▶ **Task requirements**
Could you repeat every record below exactly, leaving out the pictures?
..............................
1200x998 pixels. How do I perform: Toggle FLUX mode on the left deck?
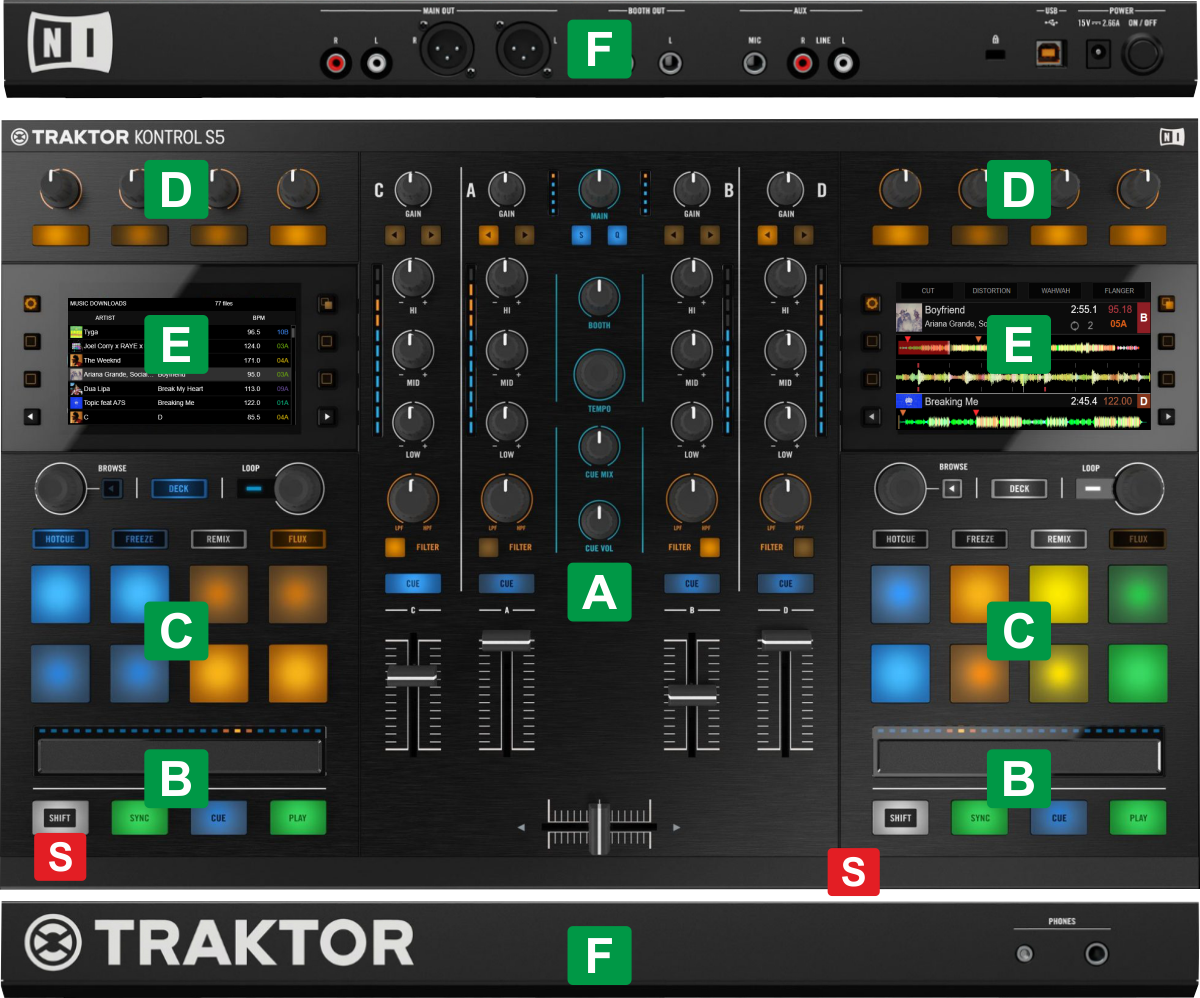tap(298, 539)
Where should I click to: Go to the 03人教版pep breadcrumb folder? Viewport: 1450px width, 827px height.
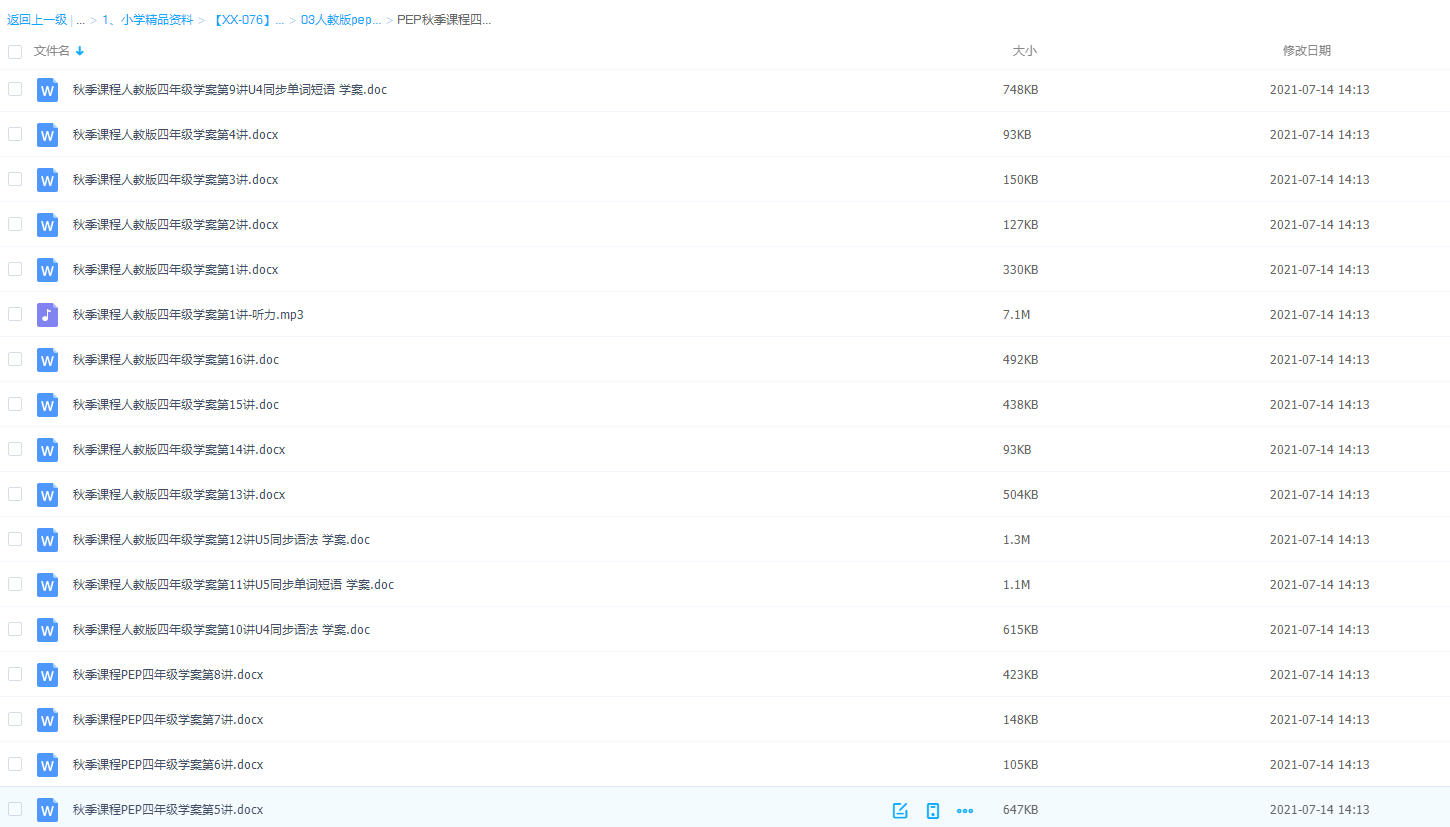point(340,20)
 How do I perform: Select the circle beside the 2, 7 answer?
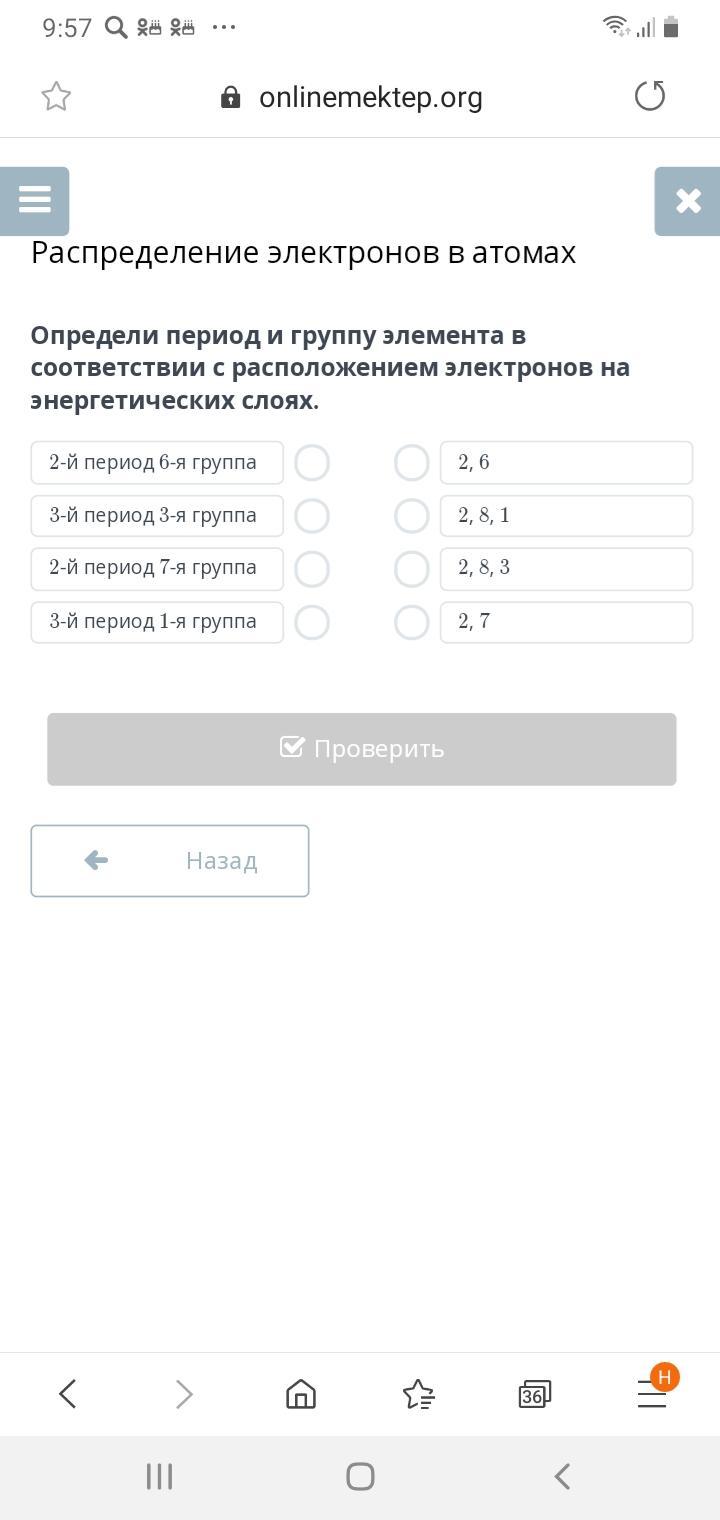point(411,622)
..............................
▶ **Exercise output**
1200x998 pixels. How do I perform: Toggle FLUX mode on the left deck?
tap(298, 539)
Where should I click to: Go to the 03人教版pep breadcrumb folder? Viewport: 1450px width, 827px height.
point(340,20)
 How do I perform: Select the circle beside the 2, 7 answer?
point(411,622)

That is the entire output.